Latxa wool

Variety: Latxa wool

Origin of the fibre: Sheep of the Latxa breed.

Origin: Basque Country and Navarre, Spain.


  • Smooth and fine fibre.
  • Medium length and diameter between 26 and 32 microns.
  • Wide variety of natural colours.
  • High quality and strength.
  • Used for the production of clothing and accessories.
  • Traditional and environmentally friendly production.
  • Sheep fed mainly on local grass and fodder.

Latxa wool is a type of wool native to the Basque Country and Navarre in Spain, which comes from the Latxa sheep, a breed of sheep native to the area. Latxa wool is characterised by a soft and fine fibre, with a medium length and a diameter between 26 and 32 microns.

Latxa wool is highly valued for its high quality and strength and is mainly used for the production of clothing and accessories. It also comes in various natural colours, ranging from white to black, including shades of brown and grey.

Latxa wool is produced in a traditional and environmentally friendly way, as the sheep graze on natural land and feed mainly on local grass and fodder. This makes Latxa wool a sustainable and responsible choice for consumers looking for high-quality and environmentally friendly products.


Lacha wool is the natural fibre obtained from the sheep breed of the same name. The Latxas sheep is a species found on the Cantabrian coast that stands out for its long, coarse hair.

This breed is one of the most primitive in Spain and has been used to create the Mexican Chiapas breed.

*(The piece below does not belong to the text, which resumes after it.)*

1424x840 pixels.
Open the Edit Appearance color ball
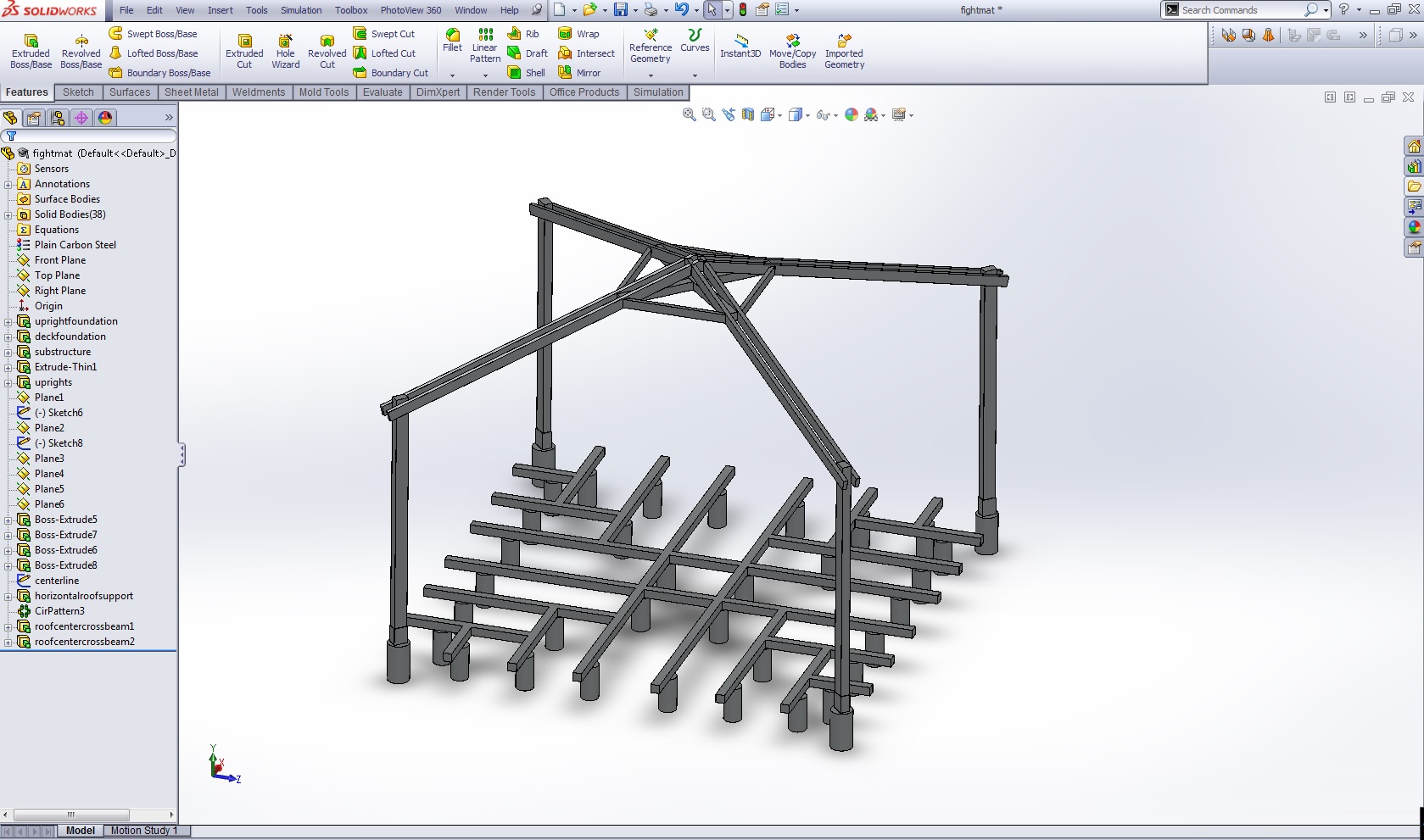852,115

It is present in very specific areas (such as the northwest of Navarre and Alava, and the east of Biscay and Guipuzcoa). It can also be found in France, where it is known as manech.


The name given to this type of wool is quite revealing of its rustic character. As you may have guessed, "lacha" comes from "latxa", a Basque word meaning "vast", in reference to its coarse feel. It is thanks to this roughness and hardness that the sheep were able to withstand the harshness of the Basque climate.

Both the meat and dairy products from these sheep are in great demand due to their high quality.


Characteristics of Latxa wool

  • Rough feel
  • Wool type of Churro origin, with no crossbreeding with the Merino breed.
  • Smooth, thick and medullated fibres.
  • Smooth and shiny coat.
  • Its commercial classification within the Spanish wools includes it in types VII and VIII.
  • The fleeces of these sheep stand out for not retaining water and drying very quickly.
  • This sheep breed stands out for the great length of its coat, to the point that it almost reaches the ground.
  • Uniformly white fleece. This is true of the two varieties of Latxa sheep (blond-faced and black-faced).
  • Open fleece, falling on both sides of the spine.


  1. Ecological fibre: on the one hand, its production is beneficial to the welfare of the sheep. On the other hand, it gives rise to a totally renewable and biodegradable material.
  2. Versatility: as we shall see, latxa wool can be used for all kinds of purposes, both in the textile industry and in other sectors (e.g. agriculture).
  3. Resistance: garments made with this fibre are extremely durable, which is why they are considered a living example of slow fashion.
  4. Very easy to care for: its hardness simplifies maintenance considerably.
  5. High thermal insulation and optimum breathability.
  6. Very light and elastic, which makes it very comfortable.
  7. It repels fire and water, making it very useful for making technical garments.


As the Latxa sheep have to be shorn every year, it is necessary to dispose of their abundant wool production. Ecological and economic reasons make it advisable to transform this waste into a usable resource. This is where artisans and entrepreneurs have come to the fore with their ingenious proposals.

  • Natural insulation for the filling of winter workwear (withstands extreme conditions very well). This would replace synthetic fillings commonly used in technical clothing (such as polyester in down jackets).
  • Agricultural purposes (compost, biodegradable potting and mulching, fertiliser, etc.).
  • Beacon and marking tapes.
  • Alternative to the yarn used by 3D printers.
  • Balls of wool that can be used to make garments, accessories or handicrafts.
  • Haute couture clothing and accessories, especially for the autumn-winter season.
  • Much of this wool production is exported to make carpets and rugs.

In addition, it is possible to mix this wool with other fibres to multiply its possibilities even more. In this sense, some projects have managed to increase its softness in order to avoid that the rubbing of this fibre on the skin causing itching.


The plans aimed at revaluing the wool production of the latxas sheep stand out for their environmental sustainability and for boosting the local economy. Moreover, all of them show how versatile these natural fibres are.